Exercise >> Put the lines of all the rows below into a numbered list, one line per item, and leave out the blank lines.
## Start
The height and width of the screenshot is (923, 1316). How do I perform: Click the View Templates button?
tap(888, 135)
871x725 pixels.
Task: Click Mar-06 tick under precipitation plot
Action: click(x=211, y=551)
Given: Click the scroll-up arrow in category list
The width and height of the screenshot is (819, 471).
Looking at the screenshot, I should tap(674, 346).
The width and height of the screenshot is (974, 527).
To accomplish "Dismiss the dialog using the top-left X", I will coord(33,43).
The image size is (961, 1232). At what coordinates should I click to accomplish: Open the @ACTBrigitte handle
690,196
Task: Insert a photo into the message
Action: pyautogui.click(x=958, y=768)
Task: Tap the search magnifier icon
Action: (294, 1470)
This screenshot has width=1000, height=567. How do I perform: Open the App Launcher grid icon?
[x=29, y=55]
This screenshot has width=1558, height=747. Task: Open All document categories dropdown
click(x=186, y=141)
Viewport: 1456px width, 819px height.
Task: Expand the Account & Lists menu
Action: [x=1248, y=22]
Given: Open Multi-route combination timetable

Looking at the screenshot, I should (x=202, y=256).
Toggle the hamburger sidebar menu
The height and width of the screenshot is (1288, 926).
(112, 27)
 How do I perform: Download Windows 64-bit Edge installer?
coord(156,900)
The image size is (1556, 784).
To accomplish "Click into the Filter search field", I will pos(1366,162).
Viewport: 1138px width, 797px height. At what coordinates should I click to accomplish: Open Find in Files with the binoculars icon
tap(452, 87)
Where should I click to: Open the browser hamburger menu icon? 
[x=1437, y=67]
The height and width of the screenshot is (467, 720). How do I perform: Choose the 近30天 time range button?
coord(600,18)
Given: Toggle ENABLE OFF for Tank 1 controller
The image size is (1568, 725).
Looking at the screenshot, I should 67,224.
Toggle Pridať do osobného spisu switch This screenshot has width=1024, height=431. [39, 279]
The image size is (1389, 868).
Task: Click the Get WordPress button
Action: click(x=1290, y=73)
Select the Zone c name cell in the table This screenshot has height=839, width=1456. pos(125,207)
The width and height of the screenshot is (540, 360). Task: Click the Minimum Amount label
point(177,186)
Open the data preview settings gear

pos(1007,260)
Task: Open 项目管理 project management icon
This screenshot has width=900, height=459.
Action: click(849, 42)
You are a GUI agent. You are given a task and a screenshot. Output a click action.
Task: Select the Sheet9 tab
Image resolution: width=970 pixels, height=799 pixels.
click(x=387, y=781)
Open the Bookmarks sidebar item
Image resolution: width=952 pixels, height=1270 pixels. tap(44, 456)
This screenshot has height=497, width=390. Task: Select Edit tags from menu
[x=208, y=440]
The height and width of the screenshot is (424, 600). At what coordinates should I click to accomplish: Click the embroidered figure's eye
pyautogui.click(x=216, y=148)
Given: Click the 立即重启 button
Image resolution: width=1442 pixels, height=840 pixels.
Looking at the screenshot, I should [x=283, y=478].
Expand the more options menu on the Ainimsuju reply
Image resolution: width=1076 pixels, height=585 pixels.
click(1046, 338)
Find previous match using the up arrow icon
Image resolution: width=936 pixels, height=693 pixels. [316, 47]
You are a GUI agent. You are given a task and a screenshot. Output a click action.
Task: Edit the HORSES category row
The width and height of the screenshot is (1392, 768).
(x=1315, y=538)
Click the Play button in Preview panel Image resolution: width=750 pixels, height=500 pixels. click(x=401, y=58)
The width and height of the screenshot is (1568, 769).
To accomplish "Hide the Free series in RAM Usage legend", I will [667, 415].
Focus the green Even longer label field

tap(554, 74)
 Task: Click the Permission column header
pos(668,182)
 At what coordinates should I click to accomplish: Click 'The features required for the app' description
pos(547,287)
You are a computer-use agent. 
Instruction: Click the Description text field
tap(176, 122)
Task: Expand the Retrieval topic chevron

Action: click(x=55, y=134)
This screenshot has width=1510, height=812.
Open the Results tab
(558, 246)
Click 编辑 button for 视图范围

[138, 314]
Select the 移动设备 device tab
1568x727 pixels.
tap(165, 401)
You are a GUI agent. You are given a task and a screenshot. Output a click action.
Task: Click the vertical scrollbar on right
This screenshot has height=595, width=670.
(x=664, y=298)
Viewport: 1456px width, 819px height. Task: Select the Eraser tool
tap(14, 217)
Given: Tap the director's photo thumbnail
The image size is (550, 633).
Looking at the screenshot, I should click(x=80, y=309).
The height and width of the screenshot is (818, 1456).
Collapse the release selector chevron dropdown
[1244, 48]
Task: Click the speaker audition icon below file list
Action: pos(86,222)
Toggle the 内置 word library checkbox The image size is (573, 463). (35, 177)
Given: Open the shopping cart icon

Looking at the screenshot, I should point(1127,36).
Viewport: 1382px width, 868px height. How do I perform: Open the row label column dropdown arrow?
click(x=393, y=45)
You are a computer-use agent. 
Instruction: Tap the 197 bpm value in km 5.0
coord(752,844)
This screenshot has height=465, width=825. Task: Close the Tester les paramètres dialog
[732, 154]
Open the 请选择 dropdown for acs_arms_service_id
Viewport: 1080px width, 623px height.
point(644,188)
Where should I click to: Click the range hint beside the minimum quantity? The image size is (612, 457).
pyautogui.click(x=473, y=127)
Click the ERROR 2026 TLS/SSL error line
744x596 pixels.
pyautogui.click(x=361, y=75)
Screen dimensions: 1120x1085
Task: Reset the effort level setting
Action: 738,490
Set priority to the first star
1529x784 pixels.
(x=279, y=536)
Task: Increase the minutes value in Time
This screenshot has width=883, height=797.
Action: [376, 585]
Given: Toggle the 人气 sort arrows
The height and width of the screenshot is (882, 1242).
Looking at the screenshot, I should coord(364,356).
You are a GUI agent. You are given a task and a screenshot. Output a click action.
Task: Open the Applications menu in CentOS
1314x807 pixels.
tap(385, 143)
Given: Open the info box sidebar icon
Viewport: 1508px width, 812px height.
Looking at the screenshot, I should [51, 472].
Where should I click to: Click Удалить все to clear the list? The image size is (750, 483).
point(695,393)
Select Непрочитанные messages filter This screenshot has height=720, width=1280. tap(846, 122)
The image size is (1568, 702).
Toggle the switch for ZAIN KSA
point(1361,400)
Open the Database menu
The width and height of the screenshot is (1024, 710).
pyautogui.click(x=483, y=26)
## End
Solution >>
1. The height and width of the screenshot is (923, 1316). How do I perform: Click the View Templates button?
2. tap(888, 135)
3. 871x725 pixels.
4. Task: Click Mar-06 tick under precipitation plot
5. Action: click(x=211, y=551)
6. Given: Click the scroll-up arrow in category list
7. The width and height of the screenshot is (819, 471).
8. Looking at the screenshot, I should tap(674, 346).
9. The width and height of the screenshot is (974, 527).
10. To accomplish "Dismiss the dialog using the top-left X", I will coord(33,43).
11. The image size is (961, 1232). At what coordinates should I click to accomplish: Open the @ACTBrigitte handle
12. 690,196
13. Task: Insert a photo into the message
14. Action: pyautogui.click(x=958, y=768)
15. Task: Tap the search magnifier icon
16. Action: (294, 1470)
17. This screenshot has width=1000, height=567. How do I perform: Open the App Launcher grid icon?
18. [x=29, y=55]
19. This screenshot has width=1558, height=747. Task: Open All document categories dropdown
20. click(x=186, y=141)
21. Viewport: 1456px width, 819px height.
22. Task: Expand the Account & Lists menu
23. Action: [x=1248, y=22]
24. Given: Open Multi-route combination timetable
25. Looking at the screenshot, I should (x=202, y=256).
26. Toggle the hamburger sidebar menu
27. The height and width of the screenshot is (1288, 926).
28. (112, 27)
29.  How do I perform: Download Windows 64-bit Edge installer?
30. coord(156,900)
31. The image size is (1556, 784).
32. To accomplish "Click into the Filter search field", I will pos(1366,162).
33. Viewport: 1138px width, 797px height. At what coordinates should I click to accomplish: Open Find in Files with the binoculars icon
34. tap(452, 87)
35. Where should I click to: Open the browser hamburger menu icon? 
36. [x=1437, y=67]
37. The height and width of the screenshot is (467, 720). How do I perform: Choose the 近30天 time range button?
38. coord(600,18)
39. Given: Toggle ENABLE OFF for Tank 1 controller
40. The image size is (1568, 725).
41. Looking at the screenshot, I should 67,224.
42. Toggle Pridať do osobného spisu switch This screenshot has width=1024, height=431. [39, 279]
43. The image size is (1389, 868).
44. Task: Click the Get WordPress button
45. Action: click(x=1290, y=73)
46. Select the Zone c name cell in the table This screenshot has height=839, width=1456. pos(125,207)
47. The width and height of the screenshot is (540, 360). Task: Click the Minimum Amount label
48. point(177,186)
49. Open the data preview settings gear
50. pos(1007,260)
51. Task: Open 项目管理 project management icon
52. This screenshot has width=900, height=459.
53. Action: click(849, 42)
54. You are a GUI agent. You are given a task and a screenshot. Output a click action.
55. Task: Select the Sheet9 tab
56. Image resolution: width=970 pixels, height=799 pixels.
57. click(x=387, y=781)
58. Open the Bookmarks sidebar item
59. Image resolution: width=952 pixels, height=1270 pixels. tap(44, 456)
60. This screenshot has height=497, width=390. Task: Select Edit tags from menu
61. [x=208, y=440]
62. The height and width of the screenshot is (424, 600). At what coordinates should I click to accomplish: Click the embroidered figure's eye
63. pyautogui.click(x=216, y=148)
64. Given: Click the 立即重启 button
65. Image resolution: width=1442 pixels, height=840 pixels.
66. Looking at the screenshot, I should [x=283, y=478].
67. Expand the more options menu on the Ainimsuju reply
68. Image resolution: width=1076 pixels, height=585 pixels.
69. click(1046, 338)
70. Find previous match using the up arrow icon
71. Image resolution: width=936 pixels, height=693 pixels. [316, 47]
72. You are a GUI agent. You are given a task and a screenshot. Output a click action.
73. Task: Edit the HORSES category row
74. The width and height of the screenshot is (1392, 768).
75. (x=1315, y=538)
76. Click the Play button in Preview panel Image resolution: width=750 pixels, height=500 pixels. click(x=401, y=58)
77. The width and height of the screenshot is (1568, 769).
78. To accomplish "Hide the Free series in RAM Usage legend", I will [667, 415].
79. Focus the green Even longer label field
80. tap(554, 74)
81.  Task: Click the Permission column header
82. pos(668,182)
83.  At what coordinates should I click to accomplish: Click 'The features required for the app' description
84. pos(547,287)
85. You are a computer-use agent. 
86. Instruction: Click the Description text field
87. tap(176, 122)
88. Task: Expand the Retrieval topic chevron
89. Action: click(x=55, y=134)
90. This screenshot has width=1510, height=812.
91. Open the Results tab
92. (558, 246)
93. Click 编辑 button for 视图范围
94. [138, 314]
95. Select the 移动设备 device tab
96. 1568x727 pixels.
97. tap(165, 401)
98. You are a GUI agent. You are given a task and a screenshot. Output a click action.
99. Task: Click the vertical scrollbar on right
100. This screenshot has height=595, width=670.
101. (x=664, y=298)
102. Viewport: 1456px width, 819px height. Task: Select the Eraser tool
103. tap(14, 217)
104. Given: Tap the director's photo thumbnail
105. The image size is (550, 633).
106. Looking at the screenshot, I should click(x=80, y=309).
107. The height and width of the screenshot is (818, 1456).
108. Collapse the release selector chevron dropdown
109. [1244, 48]
110. Task: Click the speaker audition icon below file list
111. Action: pos(86,222)
112. Toggle the 内置 word library checkbox The image size is (573, 463). (35, 177)
113. Given: Open the shopping cart icon
114. Looking at the screenshot, I should point(1127,36).
115. Viewport: 1382px width, 868px height. How do I perform: Open the row label column dropdown arrow?
116. click(x=393, y=45)
117. You are a computer-use agent. 
118. Instruction: Tap the 197 bpm value in km 5.0
119. coord(752,844)
120. This screenshot has height=465, width=825. Task: Close the Tester les paramètres dialog
121. [732, 154]
122. Open the 请选择 dropdown for acs_arms_service_id
123. Viewport: 1080px width, 623px height.
124. point(644,188)
125. Where should I click to: Click the range hint beside the minimum quantity? The image size is (612, 457).
126. pyautogui.click(x=473, y=127)
127. Click the ERROR 2026 TLS/SSL error line
128. 744x596 pixels.
129. pyautogui.click(x=361, y=75)
130. Screen dimensions: 1120x1085
131. Task: Reset the effort level setting
132. Action: 738,490
133. Set priority to the first star
134. 1529x784 pixels.
135. (x=279, y=536)
136. Task: Increase the minutes value in Time
137. This screenshot has width=883, height=797.
138. Action: [376, 585]
139. Given: Toggle the 人气 sort arrows
140. The height and width of the screenshot is (882, 1242).
141. Looking at the screenshot, I should coord(364,356).
142. You are a GUI agent. You are given a task and a screenshot. Output a click action.
143. Task: Open the Applications menu in CentOS
144. 1314x807 pixels.
145. tap(385, 143)
146. Given: Open the info box sidebar icon
147. Viewport: 1508px width, 812px height.
148. Looking at the screenshot, I should [51, 472].
149. Where should I click to: Click Удалить все to clear the list? The image size is (750, 483).
150. point(695,393)
151. Select Непрочитанные messages filter This screenshot has height=720, width=1280. tap(846, 122)
152. The image size is (1568, 702).
153. Toggle the switch for ZAIN KSA
154. point(1361,400)
155. Open the Database menu
156. The width and height of the screenshot is (1024, 710).
157. pyautogui.click(x=483, y=26)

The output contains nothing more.